Pflichtteilsergänzungsanspruch wegen Finanzierungsleistungen, die der Erblasser für seine Ehefrau erbracht hat

(Beitrag zum Urteil des BGH v. 14.03.2018, IV ZR 170/16)
Pflichtteilsergänzungsansprüche wegen Schenkungen des Erblassers an seinen Ehegatten sind regelmäßig deswegen von großer Relevanz, weil die Ausschlussfrist von 10 Jahren nicht vor Auflösung der Ehe anläuft. Wird die Ehe erst durch den Tod des einen Ehegatten aufgelöst, sind damit alle Schenkungen ergänzungspflichtig, und zwar unabhängig wann der beschenkte Ehegatte tatsächlich über den Schenkungsgegenstand verfügen konnte. Dieser Zeitpunkt kann also auch schon mehrere Jahrzehnte zurückliegen. Dasselbe gilt übrigens auch bei Verfügungen über das Guthaben auf einem Oderkonto, über das der Erblasser zu Lebzeiten noch mitverfügen konnte.

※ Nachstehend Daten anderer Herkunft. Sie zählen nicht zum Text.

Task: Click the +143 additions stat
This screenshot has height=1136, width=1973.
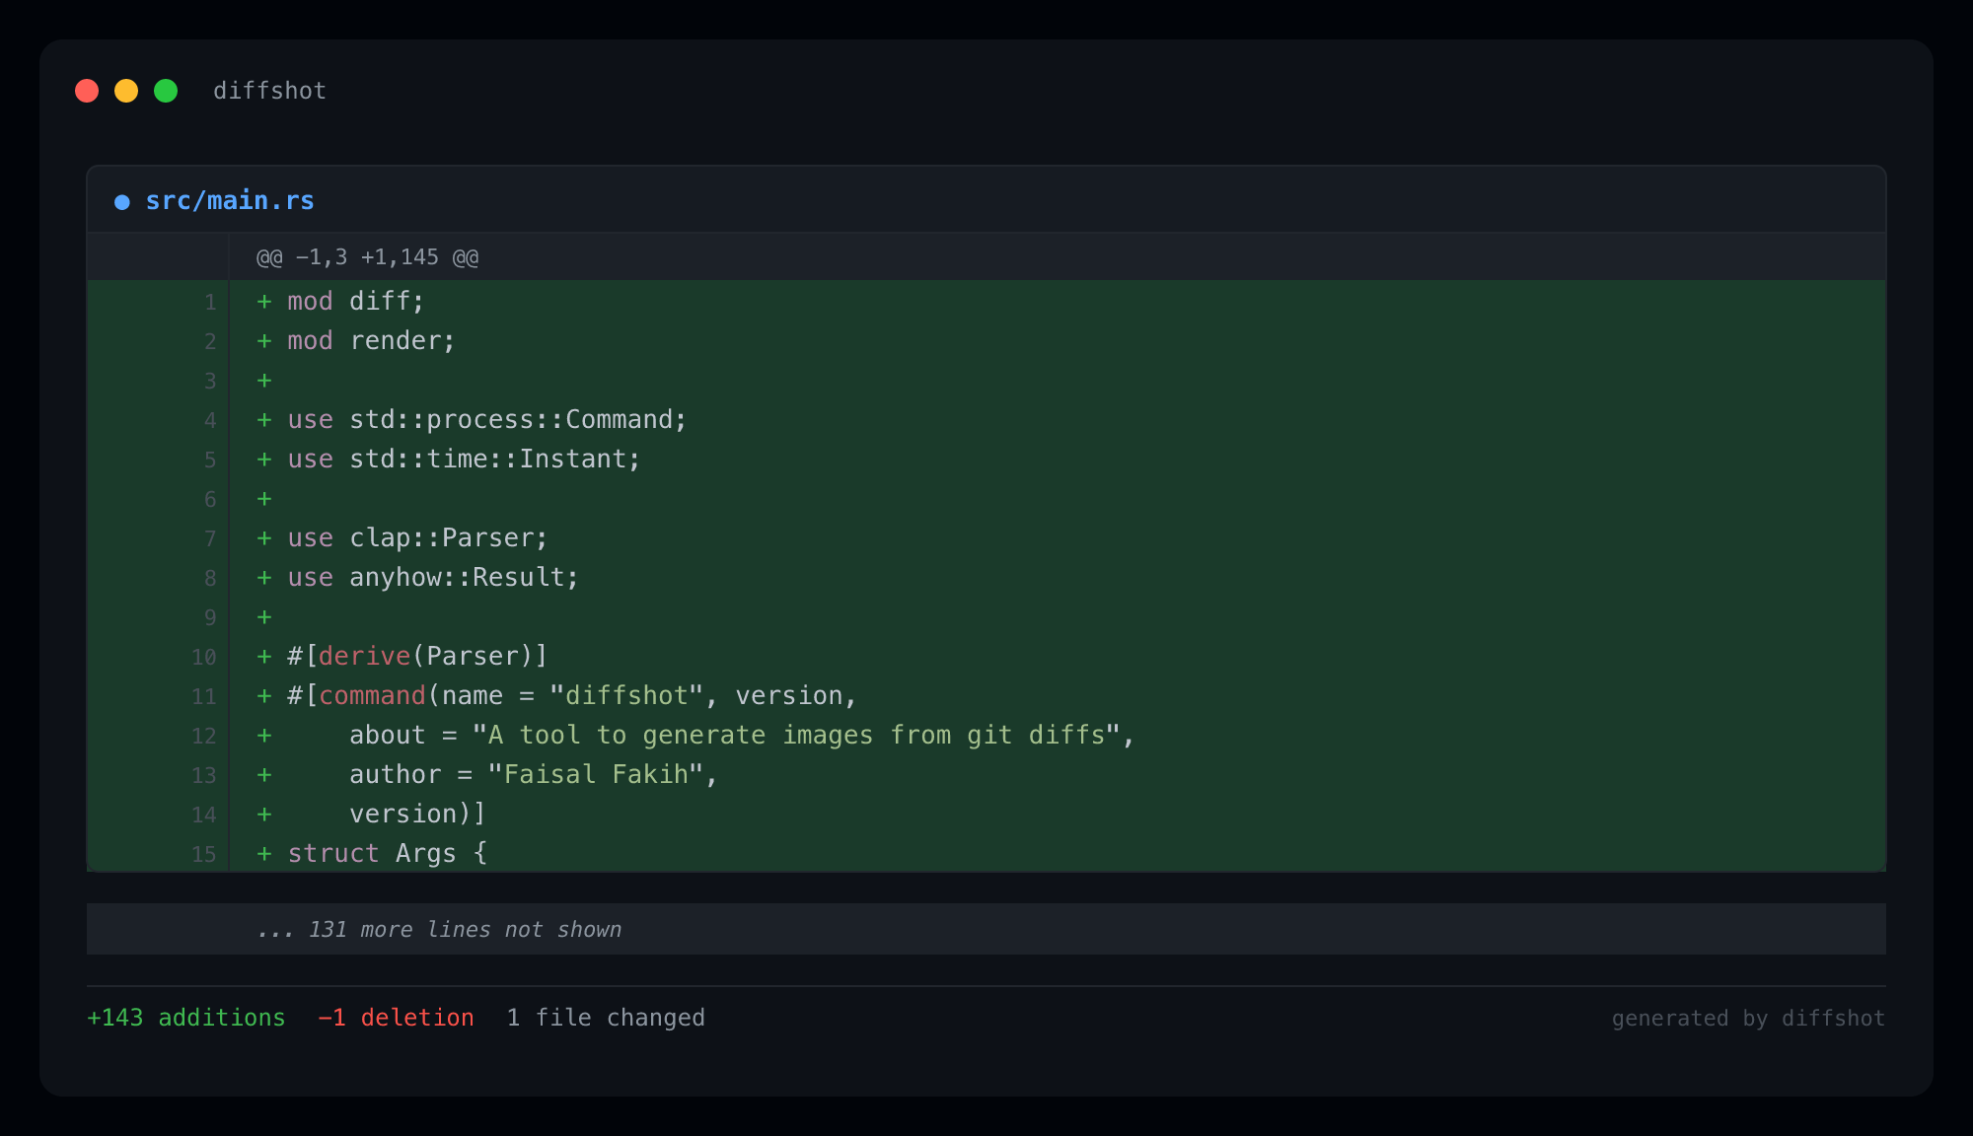Action: (x=186, y=1018)
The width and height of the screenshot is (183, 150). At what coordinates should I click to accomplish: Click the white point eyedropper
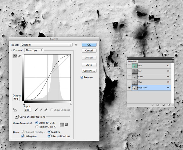click(46, 110)
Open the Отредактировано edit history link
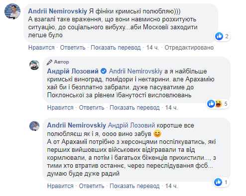246x196 pixels. 189,48
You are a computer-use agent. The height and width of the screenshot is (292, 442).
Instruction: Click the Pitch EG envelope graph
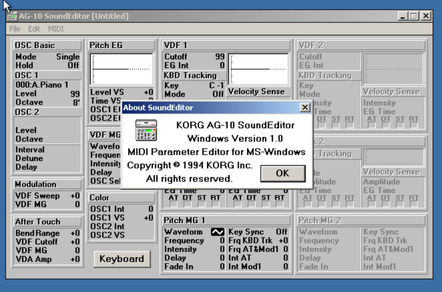(122, 69)
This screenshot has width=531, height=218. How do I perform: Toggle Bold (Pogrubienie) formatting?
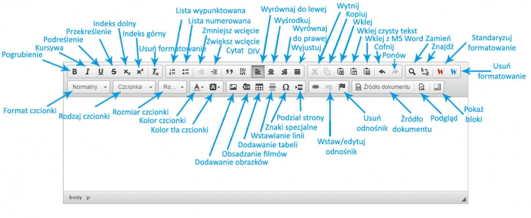(75, 72)
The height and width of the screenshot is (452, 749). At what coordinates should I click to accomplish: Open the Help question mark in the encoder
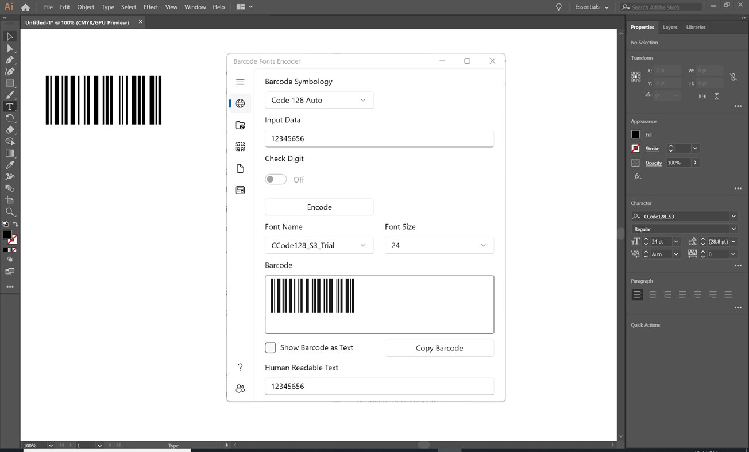pos(240,367)
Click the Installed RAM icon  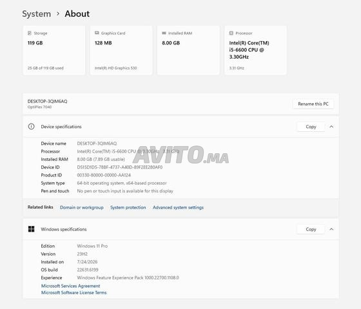point(164,33)
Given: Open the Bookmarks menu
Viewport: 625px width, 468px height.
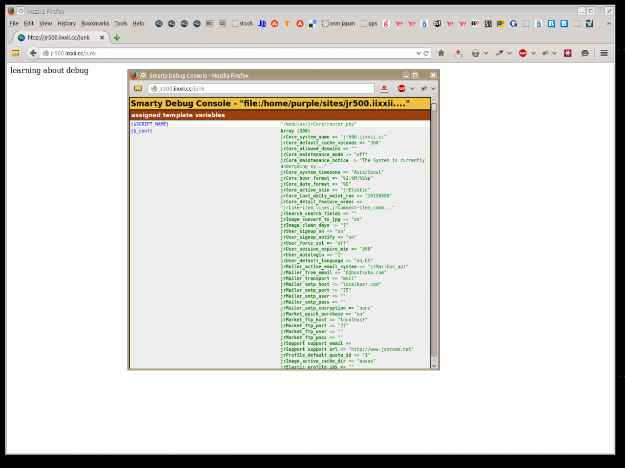Looking at the screenshot, I should (x=95, y=23).
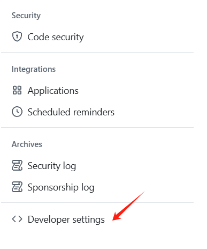
Task: Click the word 'log' in Sponsorship log
Action: [x=88, y=188]
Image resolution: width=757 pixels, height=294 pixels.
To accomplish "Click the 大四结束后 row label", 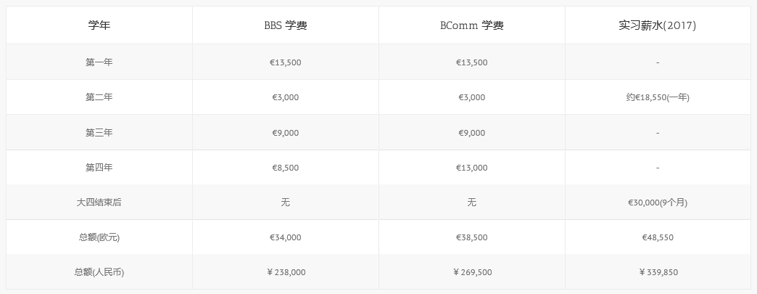I will pyautogui.click(x=99, y=202).
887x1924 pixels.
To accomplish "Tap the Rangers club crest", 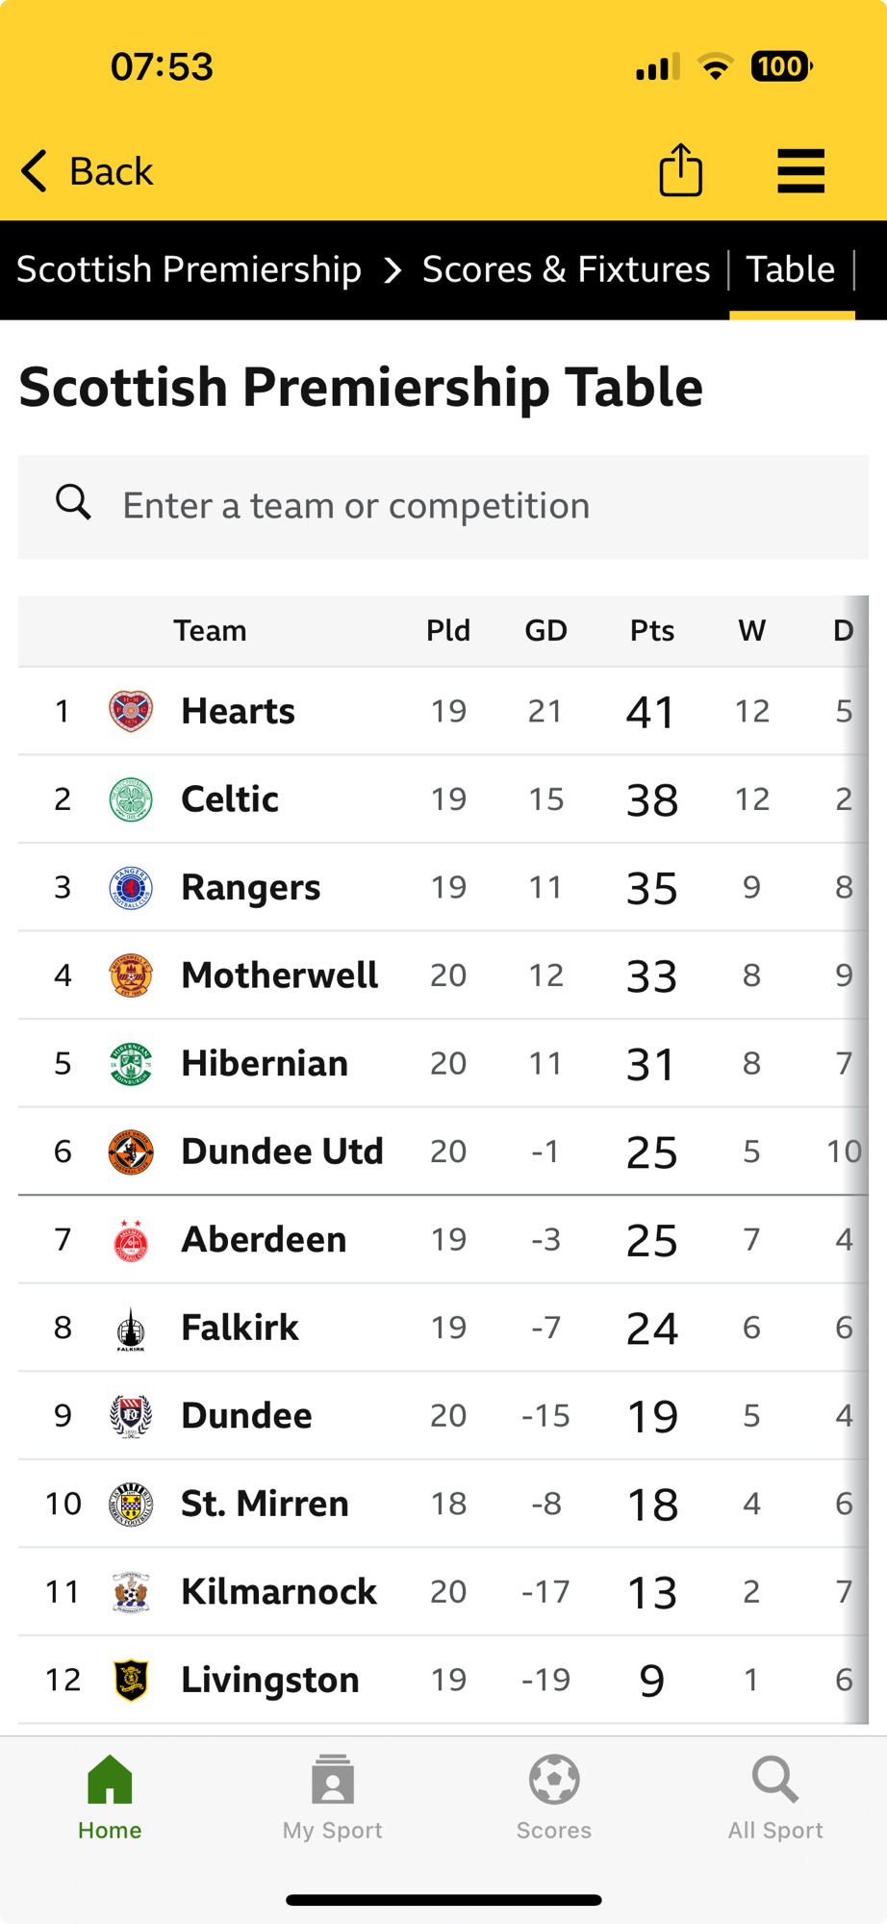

In einem von dem Bundesgerichtshof zu entscheidenden Fall war der Erblasser in zweiter Ehe verheiratet und hatte 2 Söhne aus erster Ehe. Zur Finanzierung des Baus eines Einfamilienhauses hatten der Erblasser und seine Ehefrau ein Bankdarlehen über 250.000,- DM aufgenommen. Im Februar 1997 übertrug der Erblasser einen hälftigen Miteigentumsanteil an der Immobilie als “ehebedingte Zuwendung“ auf seine Ehefrau. Durch ein gemeinschaftliches Testament aus August 2008 setzten sich die Eheleute gegenseitig als Alleinerben ein. Im Dezember 2009 verstarb der Erblasser. Das vorbeschriebene Bankdarlehen valutierte zu diesem Zeitpunkt noch i.H.v. 108.000,- Euro. Bis dahin waren von dem Girokonto des Erblassers Tilgungsleistungen i.H.v. 20.000,- Euro und Zinszahlungen in Höhe von 112.000,- Euro erfolgt.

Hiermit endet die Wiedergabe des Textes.